La bibliofilia es una estética refinada, nada más que eso. Mas de esa nadería pueden venirle dones asombrosos al que es lo bastante paciente para no esperar trascendencias. Abrí el libro sin especial interés por su lectura: me bastaba, creía yo, con su vista y con su tacto. Y ya no pude cerrarlo. La alambicada depuración de su francés contrastaba con el nombre, de resonancia flamenca o neerlandesa, del autor. No di con una traducción satisfactoria para el título; sigo sin dar con ella. En su elusión de cualquier finalidad o contenido narrativo, resonaba aquel «vacío perfecto» cuya potencia devastadora proclama el más hondo de los tratados taoístas. Pero, a las muy pocas páginas, en la voz de su protagonista, Des Esseintes, me fue viniendo el eco familiar de lo leído hacía mucho y hacía mucho olvidado. No tardé demasiado en darme cuenta de que tenía en las manos aquello que, en el Wilde de mi indolente ignorancia de los trece o catorce años, tomé por fantasía literaria: la de un libro cuya fascinación fuera infinita por no hablar de nada, la de una escritura que fuera sólo escritura. Sin objeto. A partir de aquel paréntesis en Sainte-Geneviève, Karl-Joris Huysmans y «À rebours» han sido conjuros con los que ir sorteando la pesadez de vivir en un mundo cada vez más grosero, cada vez más ignorante, definitivamente ahora ágrafo. Bárbaro, pues.

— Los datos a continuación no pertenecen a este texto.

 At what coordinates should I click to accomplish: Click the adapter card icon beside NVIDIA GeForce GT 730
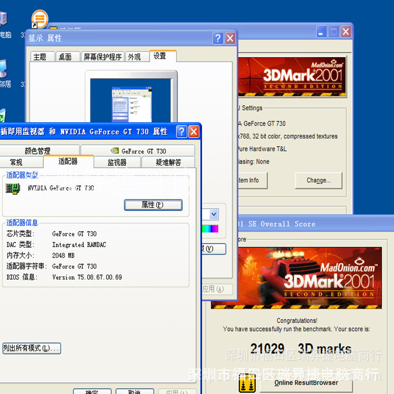tap(13, 189)
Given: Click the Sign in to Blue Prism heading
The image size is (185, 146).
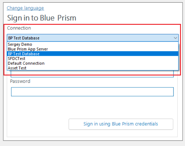Looking at the screenshot, I should coord(42,18).
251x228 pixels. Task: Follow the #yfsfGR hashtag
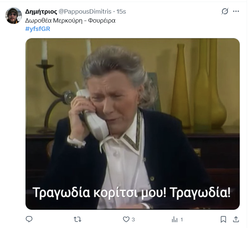(x=38, y=29)
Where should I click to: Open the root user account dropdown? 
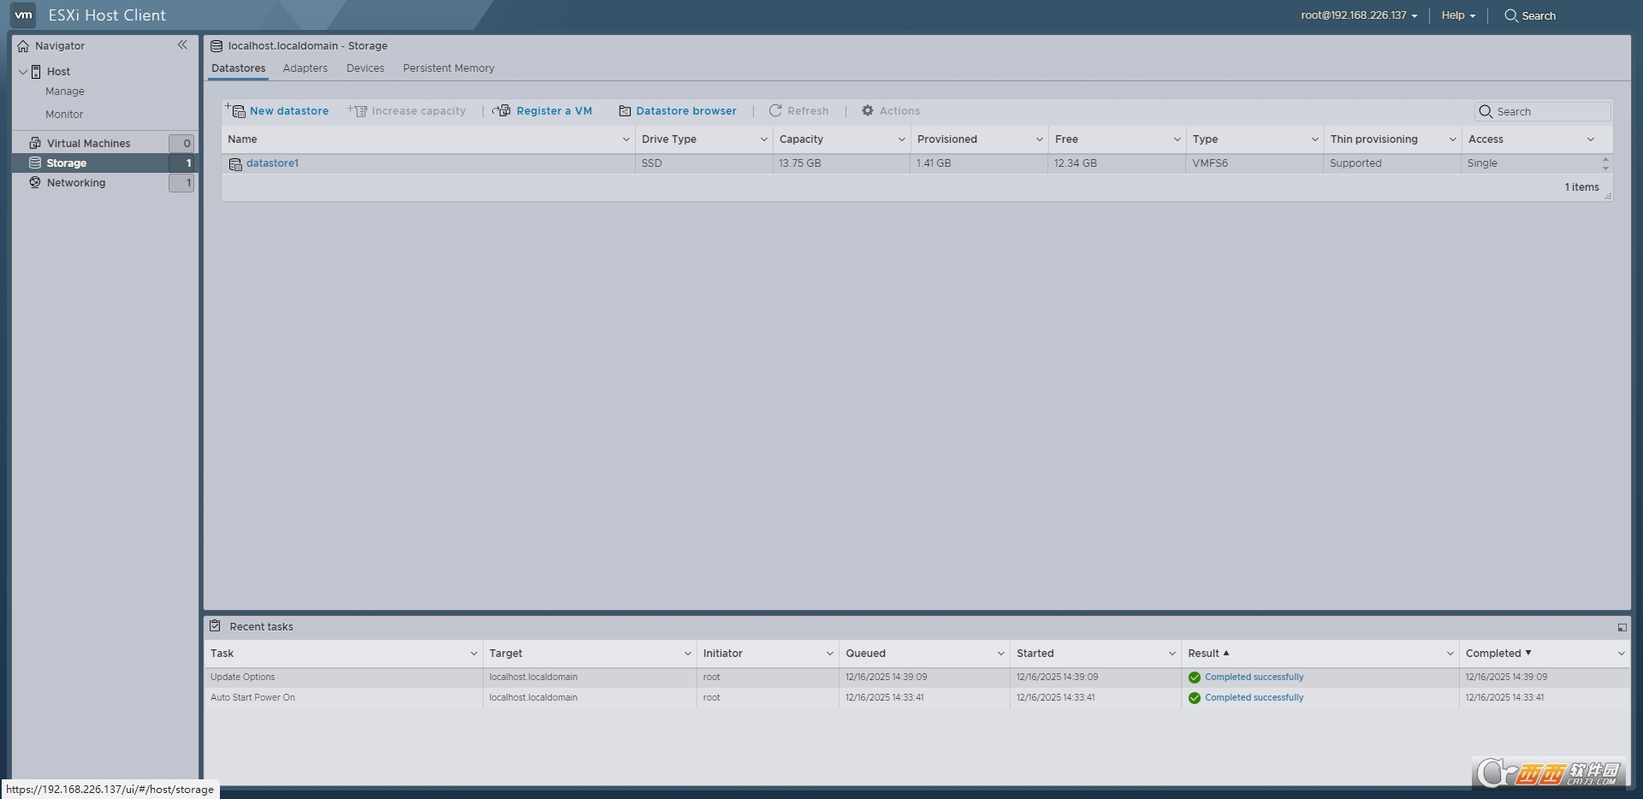(1359, 15)
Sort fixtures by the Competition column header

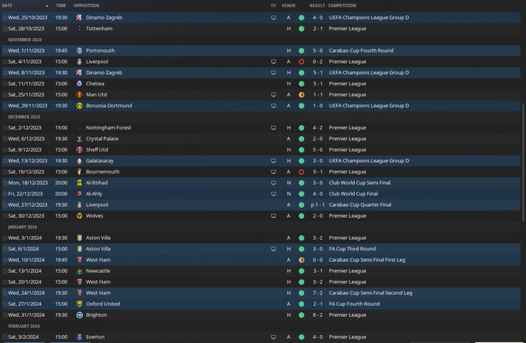(x=342, y=6)
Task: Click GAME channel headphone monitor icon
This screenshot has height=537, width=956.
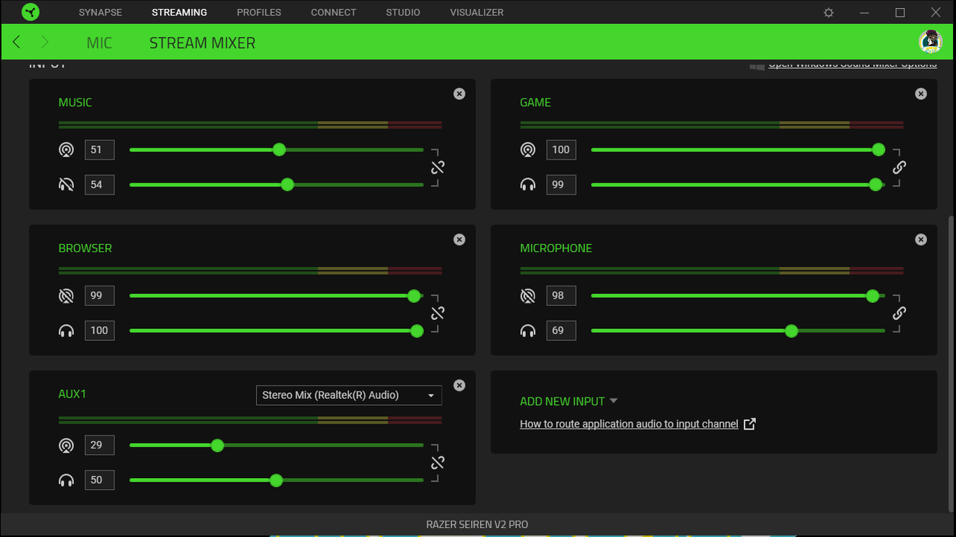Action: coord(528,184)
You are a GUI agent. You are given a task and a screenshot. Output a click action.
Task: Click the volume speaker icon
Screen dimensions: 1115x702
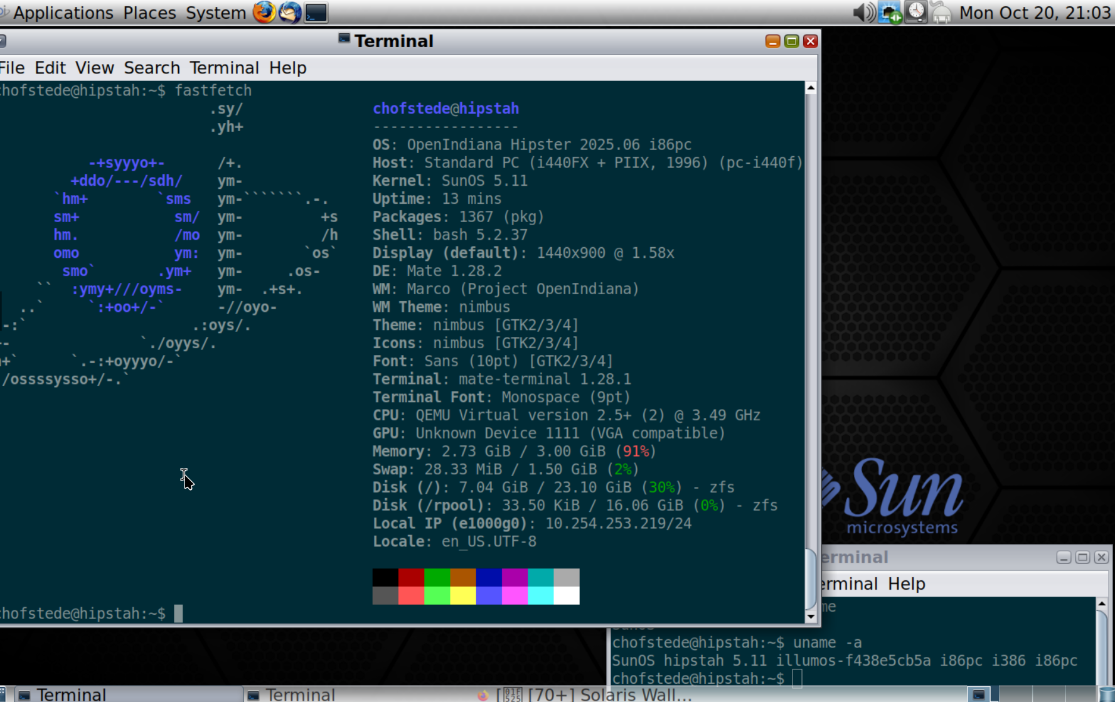[x=864, y=12]
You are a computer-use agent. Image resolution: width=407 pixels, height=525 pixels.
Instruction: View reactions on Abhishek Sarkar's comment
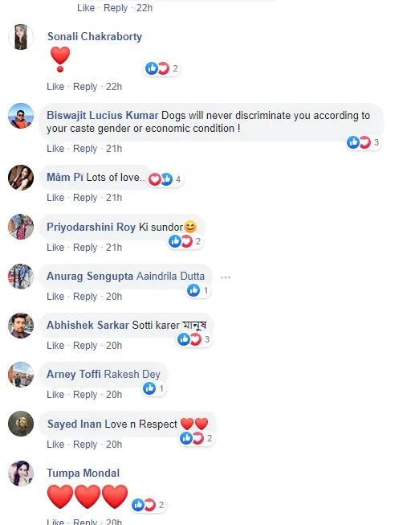point(194,339)
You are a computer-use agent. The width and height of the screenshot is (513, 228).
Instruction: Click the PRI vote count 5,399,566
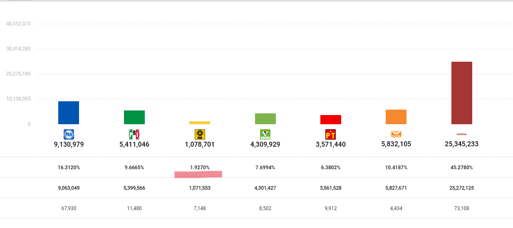click(x=134, y=188)
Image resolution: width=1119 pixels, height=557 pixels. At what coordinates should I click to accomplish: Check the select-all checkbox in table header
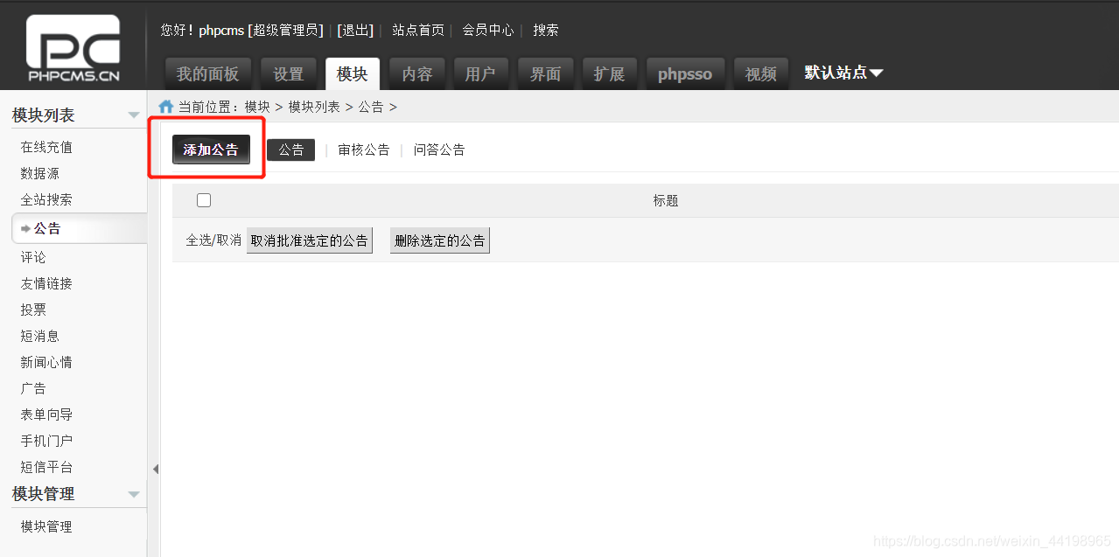(x=203, y=199)
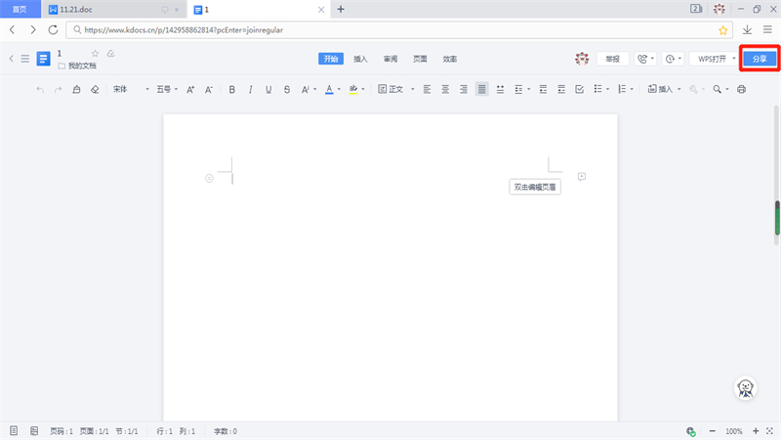Screen dimensions: 781x440
Task: Open the assistant robot icon
Action: (x=746, y=388)
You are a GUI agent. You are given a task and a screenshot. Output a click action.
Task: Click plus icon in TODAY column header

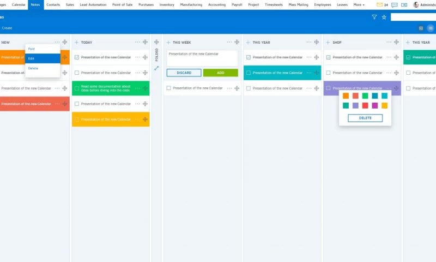pos(76,42)

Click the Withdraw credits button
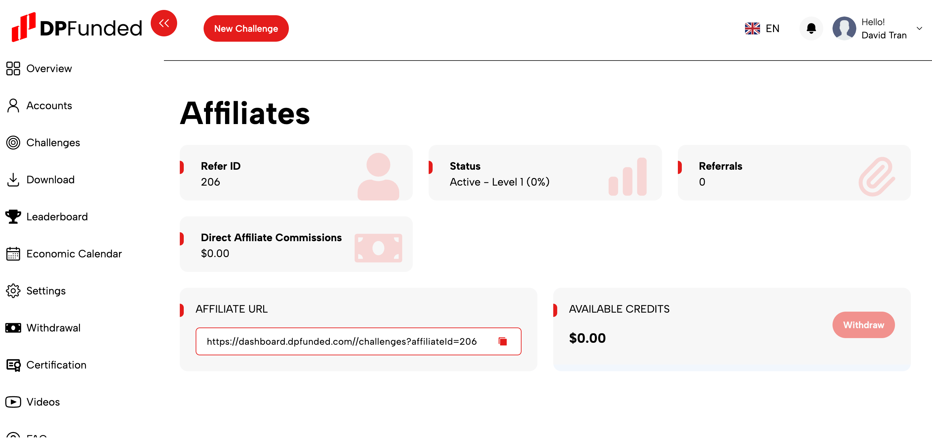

El ejemplar de Huysmans que figura en mi biblioteca no tiene, desde luego, la belleza de aquel cuyo primoroso lomo de piel palpé con reverencia en un anticuario del Barrio Latino, allá por el verano de 1969. Pero el frívolo placer bibliófilo de entonces ha cedido, con los años, a otra cosa. Puede que más frívola, me da lo mismo. La maravilla de leer palabras sin objeto, sin destino, sin coartada moral o humanitaria. Palabras sólo. Bien armonizadas. Que construyen un álgebra autista. Más tenue que la música. Y más indestructible. De poquísimos libros que haya leído, puedo decir eso.
Releo, en la madrugada madrileña, a Karl-Joris Huysmans. Me dejo arrebatar por el mismo veneno que ante sus páginas narcotizaba a un dublinés maldito. Y, de repente, el mundo deja de ser fosa séptica. Deja de ser. No existe un escritor que no sueñe con lograr eso. Apenas si hay alguno que lo consiga.